On April 9, Israel said it was “deeply disappointed” by remarks by Secretary of State John Kerry that seemed to primarily blame Israel for the current breakdown in U.S.-mediated Middle East peace talks, as reported in the New York Times.
Last July, the United States brought Israel and the Palestinians back together for a series of talks set to span nine months. Each side set a condition to sitting down and staying at the table: Israel pledged to release 104 Palestinian prisoners in four groups over the course of the nine months, and the Palestinians vowed not to join any international bodies during this time.
But the talks eventually became bogged down over borders, security, the future of Jerusalem, the fate of Palestinian refugees, and other issues, the Times reports.
In April 8 testimony to the Senate Foreign Relations Committee, Kerry attributed the recent impasse primarily to Israel’s decision to build 700 new housing units for Jewish settlers in an area of Jerusalem that Palestinians had claimed for a future state. In what has since been referred to as the “poof” speech, Kerry said of Israel’s announcement, “Poof, that was sort of the moment.”
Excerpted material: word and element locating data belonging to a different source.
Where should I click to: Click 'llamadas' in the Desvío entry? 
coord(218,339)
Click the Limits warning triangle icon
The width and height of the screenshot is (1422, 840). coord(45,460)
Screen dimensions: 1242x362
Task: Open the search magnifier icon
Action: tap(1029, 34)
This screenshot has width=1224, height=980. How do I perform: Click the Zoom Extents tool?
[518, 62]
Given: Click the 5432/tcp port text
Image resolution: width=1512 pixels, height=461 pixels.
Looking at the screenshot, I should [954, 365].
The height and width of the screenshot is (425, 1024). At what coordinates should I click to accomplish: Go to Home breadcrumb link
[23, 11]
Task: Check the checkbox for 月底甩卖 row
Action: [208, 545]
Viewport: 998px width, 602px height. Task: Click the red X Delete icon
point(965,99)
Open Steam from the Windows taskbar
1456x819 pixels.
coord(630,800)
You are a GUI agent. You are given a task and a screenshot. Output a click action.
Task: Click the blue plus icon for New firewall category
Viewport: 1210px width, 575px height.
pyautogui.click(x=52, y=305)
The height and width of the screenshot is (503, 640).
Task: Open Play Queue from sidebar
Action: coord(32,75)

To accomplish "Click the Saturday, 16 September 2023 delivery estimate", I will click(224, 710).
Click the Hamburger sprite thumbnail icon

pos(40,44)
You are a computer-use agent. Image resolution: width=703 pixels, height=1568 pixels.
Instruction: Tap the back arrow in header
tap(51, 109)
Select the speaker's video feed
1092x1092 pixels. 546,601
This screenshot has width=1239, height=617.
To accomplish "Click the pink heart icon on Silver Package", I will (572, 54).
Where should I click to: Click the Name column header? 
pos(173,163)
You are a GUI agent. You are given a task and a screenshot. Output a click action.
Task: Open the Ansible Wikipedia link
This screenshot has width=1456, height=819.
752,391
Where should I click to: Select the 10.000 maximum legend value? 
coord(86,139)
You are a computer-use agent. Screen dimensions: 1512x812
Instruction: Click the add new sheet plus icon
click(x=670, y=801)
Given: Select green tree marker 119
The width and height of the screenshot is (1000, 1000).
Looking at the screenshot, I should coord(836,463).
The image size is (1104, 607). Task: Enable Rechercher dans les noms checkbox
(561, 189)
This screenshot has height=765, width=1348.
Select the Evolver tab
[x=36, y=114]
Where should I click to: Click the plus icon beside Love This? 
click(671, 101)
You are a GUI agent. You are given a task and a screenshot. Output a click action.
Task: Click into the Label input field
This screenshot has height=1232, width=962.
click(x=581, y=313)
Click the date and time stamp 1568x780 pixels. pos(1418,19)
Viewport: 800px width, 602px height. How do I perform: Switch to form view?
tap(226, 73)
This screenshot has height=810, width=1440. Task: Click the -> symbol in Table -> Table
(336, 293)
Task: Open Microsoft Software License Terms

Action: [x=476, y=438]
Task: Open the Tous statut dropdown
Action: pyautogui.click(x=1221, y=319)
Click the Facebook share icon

Israel objected to that characterization, saying the Palestinians’ decision to join 15 international conventions and treaties, in violation of its conditions to the U.S.-led mediation, was responsible for the impasse. The move by the Palestinians came on the heels of Israel’s publication of construction bids for the new housing and its failure to release a fourth group of Palestinian prisoners by a promised March deadline.
Israel said it had been preparing to release the prisoners as part of a broader deal on the condition that the Palestinians agree to extend the negotiations beyond their April 29 end date. The Palestinians said the prisoner release was not supposed to be contingent on a deadline extension for the negotiations.
The impasse and resulting flare-up of tensions suggests both the promise and difficulty of setting conditions to mediation and other forms of negotiation. As Harvard Business School and Harvard Law School writes in his April 2007 Negotiation Briefings article “Negotiate Conditions—and Bring Value to the Deal,” proposing conditions to entering talks can be an effective means of capitalizing on the value a counterpart places on your participation in negotiation.
When your entry to a negotiation has value, writes Subramanian, “don’t give it away.” Instead, propose negotiating conditions that will help define the negotiation process to your advantage.
In the case of Israel and Palestine, setting preconditions to negotiation allowed the notoriously distrusting parties to return to the table for an important round of talks. However, as we see here, conditions are not a cure-all. If parties fail to follow through on the conditions—or believe the other party is not following through—negotiations are all too likely to collapse.
Thus, it pays to consider conditions to negotiating, but they must be established with care—preferably in writing—and revisited throughout the course of talks as a test of compliance and trust building.